Impostos: Classe média mais apertada?

Empresários e fiscalistas duvidam que as mexidas no IRS, impostos indiretos e nova tributação no imobiliário sejam para «proteger a classe média».

A discussão que animou na última semana o panorama político nacional centrou-se nos impostos. O ministro da Economia, Manuel Caldeira Cabral, foi o primeiro a vir admitir a possibilidade de os contribuintes com rendimentos mais altos poderem vir a pagar mais em sede de IRS – tendo sido corrigido pelo ministro das Finanças. Depois foi a vez de Marques Mendes, no seu espaço de comentário político semanal, anunciar  que os escalões do IRS iriam mesmo ser alterados e a taxa de solidariedade dedicada aos rendimentos mais elevados aumentada. Mais desmentidos se seguiram.

De seguida, voltou a entrar em cena o ministro das Finanças, Mário Centeno, que afirmou, na Assembleia da República, que o IRS vai ficar como está. Mas os impostos indiretos terão que ser alterados na mesma medida do que foi feito no Orçamento do Estado para 2016. No entanto, disse, o IVA ficará como está.

Por essa altura, as dúvidas eram muitas e as certezas nenhumas. Até que veio o Bloco de Esquerda anunciar a grande novidade do Orçamento do Estado para o próximo ano: um novo imposto progressivo sobre o património avaliado acima dos 500 mil euros.

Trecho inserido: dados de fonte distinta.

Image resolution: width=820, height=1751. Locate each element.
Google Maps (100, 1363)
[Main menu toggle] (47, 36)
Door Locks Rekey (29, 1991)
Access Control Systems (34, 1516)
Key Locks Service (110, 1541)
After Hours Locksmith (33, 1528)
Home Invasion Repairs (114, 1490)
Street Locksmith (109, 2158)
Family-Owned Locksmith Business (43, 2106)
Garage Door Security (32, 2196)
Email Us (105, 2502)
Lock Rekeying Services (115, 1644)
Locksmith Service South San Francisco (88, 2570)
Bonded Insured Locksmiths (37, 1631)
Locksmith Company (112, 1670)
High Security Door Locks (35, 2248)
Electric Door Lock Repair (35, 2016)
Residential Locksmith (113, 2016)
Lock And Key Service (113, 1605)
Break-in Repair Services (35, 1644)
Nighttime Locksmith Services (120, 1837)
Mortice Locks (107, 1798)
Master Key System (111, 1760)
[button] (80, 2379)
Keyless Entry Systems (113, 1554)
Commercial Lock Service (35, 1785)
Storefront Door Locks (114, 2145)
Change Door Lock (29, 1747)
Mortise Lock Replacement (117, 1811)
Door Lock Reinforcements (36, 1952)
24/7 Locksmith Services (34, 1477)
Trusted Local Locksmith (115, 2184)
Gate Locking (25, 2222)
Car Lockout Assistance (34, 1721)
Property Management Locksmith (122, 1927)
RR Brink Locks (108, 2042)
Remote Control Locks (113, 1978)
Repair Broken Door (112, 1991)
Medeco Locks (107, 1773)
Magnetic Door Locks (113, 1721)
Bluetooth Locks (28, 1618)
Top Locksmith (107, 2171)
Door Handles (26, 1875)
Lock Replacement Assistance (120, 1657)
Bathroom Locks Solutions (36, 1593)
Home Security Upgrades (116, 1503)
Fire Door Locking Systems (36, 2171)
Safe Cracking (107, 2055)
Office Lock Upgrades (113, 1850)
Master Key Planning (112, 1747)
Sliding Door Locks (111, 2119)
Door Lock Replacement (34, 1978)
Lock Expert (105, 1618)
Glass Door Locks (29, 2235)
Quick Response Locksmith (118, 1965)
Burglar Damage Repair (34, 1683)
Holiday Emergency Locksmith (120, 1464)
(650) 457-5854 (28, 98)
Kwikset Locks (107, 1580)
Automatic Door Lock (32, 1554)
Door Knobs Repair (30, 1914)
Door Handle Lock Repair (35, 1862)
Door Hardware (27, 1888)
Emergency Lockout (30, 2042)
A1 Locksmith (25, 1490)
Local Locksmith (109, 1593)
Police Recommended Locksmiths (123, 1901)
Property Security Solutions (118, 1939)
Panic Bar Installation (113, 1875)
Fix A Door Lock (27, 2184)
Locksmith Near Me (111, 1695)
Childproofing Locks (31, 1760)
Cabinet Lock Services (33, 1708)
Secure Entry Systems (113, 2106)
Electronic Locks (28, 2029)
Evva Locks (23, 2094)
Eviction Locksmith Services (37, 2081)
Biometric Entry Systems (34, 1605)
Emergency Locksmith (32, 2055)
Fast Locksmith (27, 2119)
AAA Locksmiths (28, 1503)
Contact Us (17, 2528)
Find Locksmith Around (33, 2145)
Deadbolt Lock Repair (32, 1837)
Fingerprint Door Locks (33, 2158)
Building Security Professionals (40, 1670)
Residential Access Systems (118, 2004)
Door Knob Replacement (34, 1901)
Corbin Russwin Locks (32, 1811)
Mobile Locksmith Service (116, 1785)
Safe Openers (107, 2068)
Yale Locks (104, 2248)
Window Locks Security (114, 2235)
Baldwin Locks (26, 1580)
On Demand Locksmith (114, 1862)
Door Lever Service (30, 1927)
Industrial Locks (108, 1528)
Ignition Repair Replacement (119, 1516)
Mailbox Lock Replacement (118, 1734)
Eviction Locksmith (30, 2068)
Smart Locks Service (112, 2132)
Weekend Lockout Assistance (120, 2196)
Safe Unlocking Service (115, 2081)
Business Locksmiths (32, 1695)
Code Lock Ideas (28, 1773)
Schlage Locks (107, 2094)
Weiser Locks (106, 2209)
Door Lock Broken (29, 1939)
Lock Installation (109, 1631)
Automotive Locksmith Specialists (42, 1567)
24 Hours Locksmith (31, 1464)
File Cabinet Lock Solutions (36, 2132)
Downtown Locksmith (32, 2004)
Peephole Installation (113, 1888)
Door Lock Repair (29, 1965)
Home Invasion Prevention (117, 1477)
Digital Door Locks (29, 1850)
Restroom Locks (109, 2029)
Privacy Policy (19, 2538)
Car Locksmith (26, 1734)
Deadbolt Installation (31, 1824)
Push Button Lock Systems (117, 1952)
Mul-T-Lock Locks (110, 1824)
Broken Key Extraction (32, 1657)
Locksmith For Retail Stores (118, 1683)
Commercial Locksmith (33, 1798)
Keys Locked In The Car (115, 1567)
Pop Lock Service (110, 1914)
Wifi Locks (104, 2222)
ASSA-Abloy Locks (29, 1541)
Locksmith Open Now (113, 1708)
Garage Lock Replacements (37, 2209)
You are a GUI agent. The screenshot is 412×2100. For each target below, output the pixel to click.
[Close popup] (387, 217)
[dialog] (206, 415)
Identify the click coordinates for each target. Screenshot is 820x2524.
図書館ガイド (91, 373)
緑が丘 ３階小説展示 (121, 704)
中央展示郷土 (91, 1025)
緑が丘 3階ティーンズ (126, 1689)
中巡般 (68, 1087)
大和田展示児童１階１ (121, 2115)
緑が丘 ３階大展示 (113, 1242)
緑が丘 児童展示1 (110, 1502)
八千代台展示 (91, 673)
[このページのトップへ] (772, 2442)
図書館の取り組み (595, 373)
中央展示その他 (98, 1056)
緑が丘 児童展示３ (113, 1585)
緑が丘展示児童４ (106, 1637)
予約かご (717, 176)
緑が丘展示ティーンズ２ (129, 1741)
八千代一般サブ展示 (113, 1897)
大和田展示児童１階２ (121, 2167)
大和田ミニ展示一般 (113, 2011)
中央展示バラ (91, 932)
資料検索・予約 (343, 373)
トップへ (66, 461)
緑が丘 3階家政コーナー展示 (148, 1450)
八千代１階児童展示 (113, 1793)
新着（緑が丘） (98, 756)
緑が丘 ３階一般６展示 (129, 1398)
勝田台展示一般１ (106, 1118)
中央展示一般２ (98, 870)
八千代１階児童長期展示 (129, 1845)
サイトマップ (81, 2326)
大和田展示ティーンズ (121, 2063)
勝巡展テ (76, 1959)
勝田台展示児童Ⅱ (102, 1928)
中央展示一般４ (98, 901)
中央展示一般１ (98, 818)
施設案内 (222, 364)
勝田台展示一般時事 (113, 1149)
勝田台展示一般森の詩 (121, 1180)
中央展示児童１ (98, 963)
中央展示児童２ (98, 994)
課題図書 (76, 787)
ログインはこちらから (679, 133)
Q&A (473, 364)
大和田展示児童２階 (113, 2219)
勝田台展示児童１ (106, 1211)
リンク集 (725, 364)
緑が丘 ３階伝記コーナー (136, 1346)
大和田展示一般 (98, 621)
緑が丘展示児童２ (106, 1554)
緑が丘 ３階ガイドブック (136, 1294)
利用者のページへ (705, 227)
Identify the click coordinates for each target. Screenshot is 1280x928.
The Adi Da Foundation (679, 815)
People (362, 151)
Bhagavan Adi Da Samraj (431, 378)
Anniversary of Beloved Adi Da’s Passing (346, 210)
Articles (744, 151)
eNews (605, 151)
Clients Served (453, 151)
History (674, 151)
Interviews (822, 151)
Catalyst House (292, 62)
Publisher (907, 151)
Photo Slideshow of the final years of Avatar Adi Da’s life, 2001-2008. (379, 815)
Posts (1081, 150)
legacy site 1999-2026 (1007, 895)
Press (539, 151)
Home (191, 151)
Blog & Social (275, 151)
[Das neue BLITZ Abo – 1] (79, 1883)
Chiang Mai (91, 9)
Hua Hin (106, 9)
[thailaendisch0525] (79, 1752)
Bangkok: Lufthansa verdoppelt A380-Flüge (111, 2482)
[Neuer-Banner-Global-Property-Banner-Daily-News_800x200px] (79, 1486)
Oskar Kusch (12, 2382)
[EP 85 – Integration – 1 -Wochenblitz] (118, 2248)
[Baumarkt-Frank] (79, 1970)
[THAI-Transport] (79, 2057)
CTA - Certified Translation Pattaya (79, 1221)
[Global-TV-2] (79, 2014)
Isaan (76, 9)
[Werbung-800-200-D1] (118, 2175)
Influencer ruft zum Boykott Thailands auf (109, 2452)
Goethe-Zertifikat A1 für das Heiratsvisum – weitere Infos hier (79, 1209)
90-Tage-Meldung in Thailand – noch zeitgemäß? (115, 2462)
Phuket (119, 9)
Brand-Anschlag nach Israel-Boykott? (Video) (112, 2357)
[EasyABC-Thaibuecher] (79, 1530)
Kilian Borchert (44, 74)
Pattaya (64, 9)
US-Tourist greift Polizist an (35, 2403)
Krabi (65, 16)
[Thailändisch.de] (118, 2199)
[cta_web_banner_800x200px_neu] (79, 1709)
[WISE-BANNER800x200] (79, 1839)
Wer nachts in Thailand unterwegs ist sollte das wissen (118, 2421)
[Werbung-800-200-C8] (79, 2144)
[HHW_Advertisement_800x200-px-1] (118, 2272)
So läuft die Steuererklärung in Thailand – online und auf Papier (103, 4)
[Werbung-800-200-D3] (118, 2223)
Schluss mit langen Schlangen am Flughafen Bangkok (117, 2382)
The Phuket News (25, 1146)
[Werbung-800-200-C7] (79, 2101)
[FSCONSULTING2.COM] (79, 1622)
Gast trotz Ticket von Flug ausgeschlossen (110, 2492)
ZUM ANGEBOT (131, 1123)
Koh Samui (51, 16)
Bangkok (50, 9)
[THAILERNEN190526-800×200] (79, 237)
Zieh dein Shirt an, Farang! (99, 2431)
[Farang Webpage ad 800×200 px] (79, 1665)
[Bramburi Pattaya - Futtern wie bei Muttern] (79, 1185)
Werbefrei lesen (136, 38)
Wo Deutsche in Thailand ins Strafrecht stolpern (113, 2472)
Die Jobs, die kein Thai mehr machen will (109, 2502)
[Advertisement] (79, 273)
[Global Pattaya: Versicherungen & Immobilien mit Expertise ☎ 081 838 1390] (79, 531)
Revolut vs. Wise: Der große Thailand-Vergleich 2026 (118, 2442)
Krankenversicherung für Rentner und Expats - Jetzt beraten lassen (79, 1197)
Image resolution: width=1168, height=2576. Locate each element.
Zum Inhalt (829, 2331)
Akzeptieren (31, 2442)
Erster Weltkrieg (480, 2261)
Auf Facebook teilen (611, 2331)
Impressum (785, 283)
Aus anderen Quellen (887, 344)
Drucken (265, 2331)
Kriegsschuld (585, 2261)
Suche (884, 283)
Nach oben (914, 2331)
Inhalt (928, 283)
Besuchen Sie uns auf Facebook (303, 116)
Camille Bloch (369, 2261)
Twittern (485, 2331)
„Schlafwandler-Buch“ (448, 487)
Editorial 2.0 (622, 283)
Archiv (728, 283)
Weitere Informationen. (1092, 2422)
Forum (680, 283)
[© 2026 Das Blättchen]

Segundo o partido de Catarina Martins, as negociações estão fechadas. O PCP veio dizer que não: ainda está à mesa com o PS porque quer que a tributação se estenda não só ao património imobiliário mas também ao  mobiliário (ações, participações de capital ou títulos financeiros).

As contas do IRS

Em sede de IRS, Manuel Caldeira Cabral afirmou, na entrevista da semana passada, à SIC: «O aumento da progressividade poderá afetar as classes mais altas marginalmente. Um ajustamento dos escalões poderá ter um efeito desse género». Dias depois, em Bratislava, Centeno garantia que as taxas não serão alteradas. Há que ter em conta, no entanto, que a extinção da sobretaxa do IRS ficou marcada para o próximo ano. Ou seja, a sobretaxa aplicada já a metade pelo atual governo deverá render entre 400 a 500 milhões de euros. Em 2017, a receita será de zero.

No programa de governo do PS prevê-se, no entanto, aumentar a progressividade do IRS. Essa medida pressupõe, na opinião do fiscalista Tiago Caiado Guerreiro, um agravamento do imposto para a classe média-alta. E esse «é um dos grandes problemas para a fuga de cérebros do país», afirmou ao SOL. Ou seja, a acontecer a mexida nos escalões do IRS, serão os dois patamares mais altos a ser alterados.

Atualmente, o segundo escalão, que vai dos 40.200 euros até 80 mil euros, paga 45%. No escalão imediatamente abaixo, quem tem rendimentos anuais  entre os 20.100 e os 40.200 euros é tributado em 37% – isto significa que um casal com o rendimento anual de         20.200 euros ficará, depois de retirada a percentagem de IRS, com 7.437 euros (3.718,5 euros para cada um). A acontecerem as alterações nos escalões do IRS, a situação pode ainda piorar.

Por isso, diz Caiado Guerreiro, esta situação pode levar «à deslocalização de pessoas». Mas é necessário compensar a falta da sobretaxa do IRS. E isso seria possível sem mexer nos escalões do imposto «se a despesa pública não tivesse aumentado. Com a falta de investimento e de crescimento terão de subir os impostos indiretos».

 

‘IVA terá de subir’

O ministro das Finanças, Mário Centeno, anunciou que os escalões do IRS ficarão como estão, mas os impostos indiretos poderão sofrer alterações – exceto o IVA. Tiago Caiado Guerreiro desconfia: «Estou convencido de que mais cedo ou mais tarde vão ter de aumentar o IVA».

Recorde-se que, no OE do ano passado, o IVA da restauração diminuiu de 23% para 13%, mas a tributação sobre combustíveis, tabaco e álcool e os automóveis aumentou. E este ano a receita pode ser a mesma.